Прошло несколько лет. Зима, работы нет, а семью надо кормить. Я отправился на охоту зайчика подстрелить, оленя если повезет. Весь день бродил, но ни одной живности в округе…
Вот уже собирался домой, как разыгралась снежная буря, да такой силы, что дальше носа ничего не видно. Ледяной ветер пронизывал до костей, я чувствовал, что начинаю замерзать, и если в ближайшее время не буду дома, то умру от переохлаждения… Ничего не оставалось кроме того, как идти домой наугад.
Так я пробродил в неизвестном направлении несколько часов, пока не понял, что окончательно заблудился. Силы покинули меня, я грохнулся на снег, не чувствуя ни рук ни ног. Не мог пошевелится, лишь изредка поднимал веки с мыслью еще раз посмотреть на мир перед смертью. Буря прекратилась, вышла полная луна, но сил уже не было, оставалось только лежать и смиренно ждать смерти. Когда в очередной раз открыл глаза, передо мной стояла та самая волчица со своими волчатами, они просто стояли и смотрели на меня… Помню мысль что пробежала в голове: «Я это заслужил, можете забирать меня».

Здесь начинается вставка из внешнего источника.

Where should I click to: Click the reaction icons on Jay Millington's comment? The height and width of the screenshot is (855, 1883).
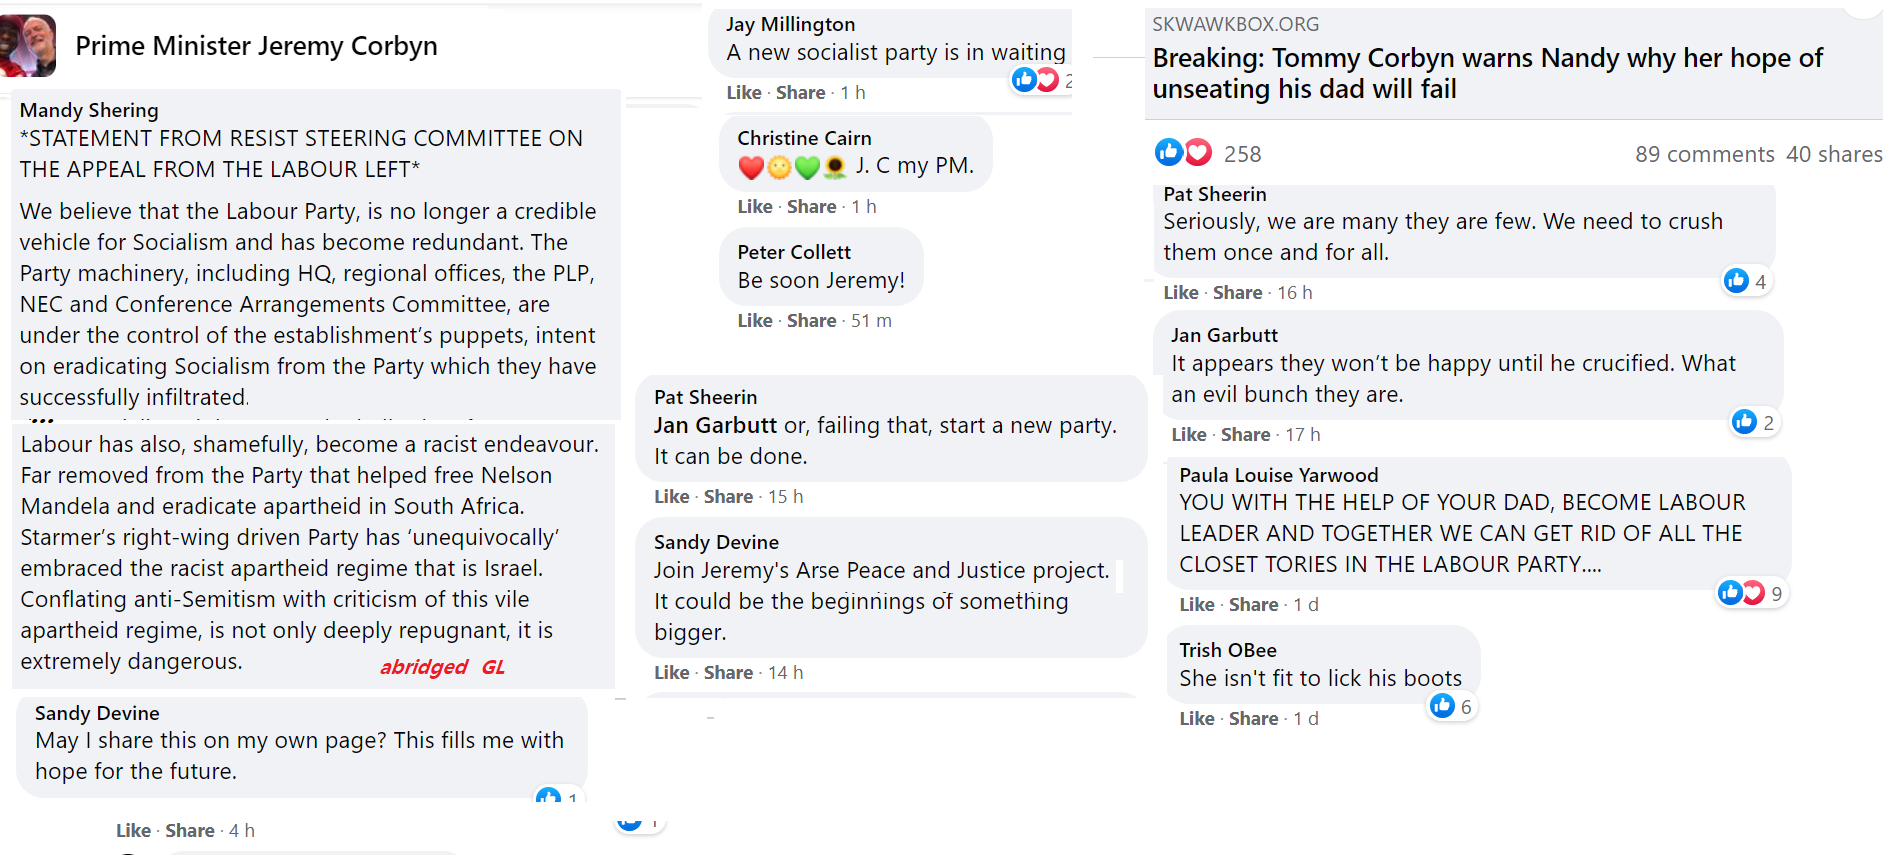1035,80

Некоторое время спустя они развернулись и поднялись на холм, но, что самое интересное, в полной тишине я не слышал ни их шагов, не оставалось после них и следов. Ход времени будто замедлился, я чувствовал каждую секунду жизни, как вдруг гробовую тишину перебивает вой волков и ни одного, а целой стаи. Смотрю на холм, куда скрылись мои призрачные гости, а оттуда спускается целая свора волков. «Ну все, — подумал я, — вот она смерть, быть съеденным заживо». Мысли не было тянутся за ружьем, так как руки меня уже давно не слушались, оставалось наблюдать как смерть приближается все ближе и ближе.
Вот один уже у моих ног, следом подошло еще волков десять. Я бормочу: «Ну что, давайте, чего вы ждете, жрите пока тепленький». А они стоят и смотрят. Тот, что стоял у моих ног залез на меня и лег на живот, следом второй, третий… Они облепили меня со всех сторон, я не верил, думал, что сплю. От ног до головы я оказался в живой шубе из волков, их тепло со временем вызвало по всему телу невыносимую боль, но я был счастлив. Я чувствовал себя, они меня грели, они спасали меня. «За что???» — задавал сам себе вопрос. Я слышал, как они будто общаются, они что-то бурчали друг другу. «Они разумны» — подумал я, и спасают убийцу своих сородичей… На этой мысли уснул…
Проснулся утром от криков мужиков с села, что вышли меня искать. Весь снег был вокруг меня в волчьих следах. Я поднялся и двинулся кое-как им навстречу, безоблачное небо и яркое солнце. Я жив, это чудо!!!
Вот тогда я и потерял два пальца от обморожения. Думаю это единственное, что мои спасители не прикрыли собой. Как видишь, они уже никогда не выстрелят из ружья и никого не убьют.

На этом он закончил свой рассказ. Спасибо, что уделили время и всего вам доброго.